If you’re a reader from 2004, welcome back. For everyone old and new, take a good look around. There’s lots to see.

At first glance, there are two reasons you might be less interested in the Meta-Analysis this year:

  1. In 2004, the suspense was greater. Although Bush was in trouble for most of the summer, the success of the August Swift Boat attacks tightened the race considerably. In 2008, many people have been expecting a less eventful campaign.
  2. The Meta-Analysis has a lot of competition. In 2008, polling sites have grown in number and in sophistication. Four years ago the stars were the data accumulators: RealClearPolitics, electoral-vote.com, Race2004.net, and others. There was modeling, but it had a certain cult-ish quality. This year, the advent of the highly popular predictive site FiveThirtyEight.com has made poll geeks a mainstream phenomenon.

But think again.

The race is currently closer than I was expecting. McCain and his campaign are pursuing their best option, to attack Obama repeatedly and relentlessly. The result is clear, as you can see in the graph on the right: a decline in Obama’s electoral vote expectations. To state the obvious, your degree of certainty in the fall outcome has almost certainly decreased in the last few weeks.

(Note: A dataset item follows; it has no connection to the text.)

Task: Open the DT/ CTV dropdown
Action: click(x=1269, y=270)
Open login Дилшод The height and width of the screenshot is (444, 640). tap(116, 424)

This brings me to the second reason. Whichever way you care about the outcome, you are probably watching polls, both national and in key states. What you may wish for is a way to look at all current polls at once to get a general picture. I believe that this site is a good stop for you.

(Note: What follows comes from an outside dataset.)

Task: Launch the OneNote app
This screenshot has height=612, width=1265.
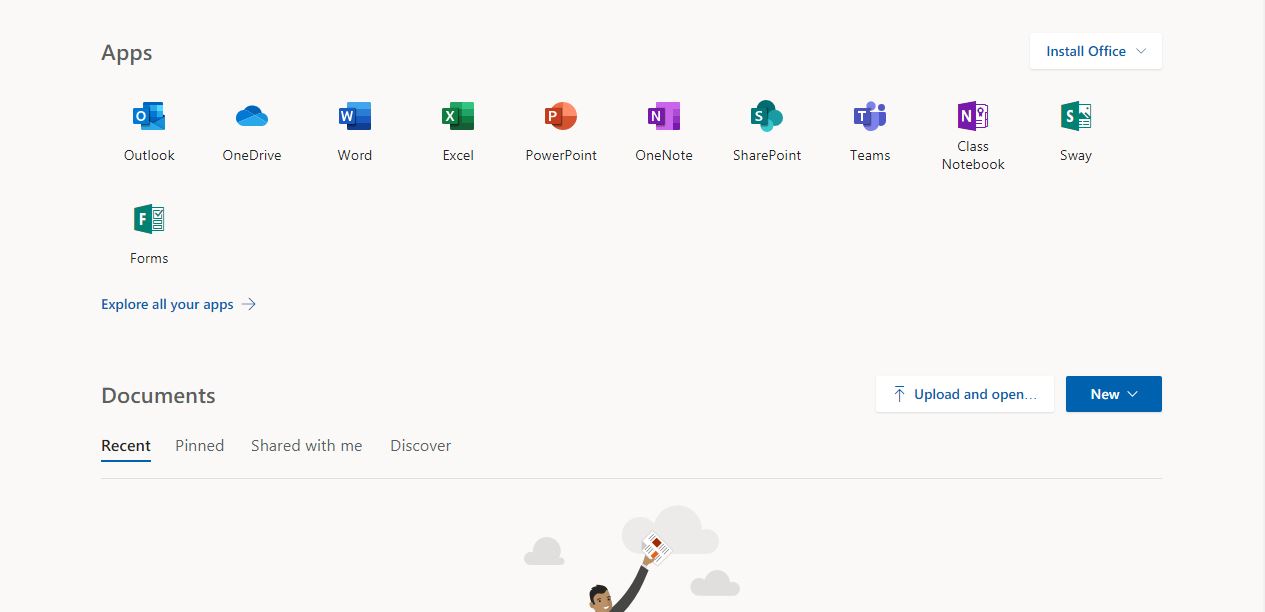Action: pos(664,118)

But first let me describe some of the better sites, and why you might want to come back here.

  • For relatively raw data, Pollster.com is an excellent source for all US races, and provide us with a direct data feed. They have excellent display tools and expert commentary on the ins and outs of polls. Mark Blumenthal and Charles Franklin are, in particular, incomparable. There is also RealClearPolitics, which has been around longer and is less polished. They are right-leaning but when it comes to data they shoot straight.
  • Another site worth watching is Electoral-vote.com. Its host, Andrew Tanenbaum, author of the MINIX operating system and former teacher of Linus Torvalds. You can’t get better geek credentials than that. On his site he gives the most recent nonpartisan state polls using a simple averaging algorithm. His site provides a form of today’s snapshot. He also provides past data, a useful geek resource.
  • For modeling, you have many choices. The best known this year is FiveThirtyEight.com, run by fantasy baseball guy Nate Silver. His approach to polling analysis is heavy on numerical analysis and simulation with lots of trend fitting. In particular, he makes a projection into the future. The projection is done plausibly, but is very uncertain since the range of possible movement is large. Nonetheless his grasp of polling data is excellent, as is his commentary. There are many other hobbyists, just a few of which I list here: [1] [2] [3] [4] [5]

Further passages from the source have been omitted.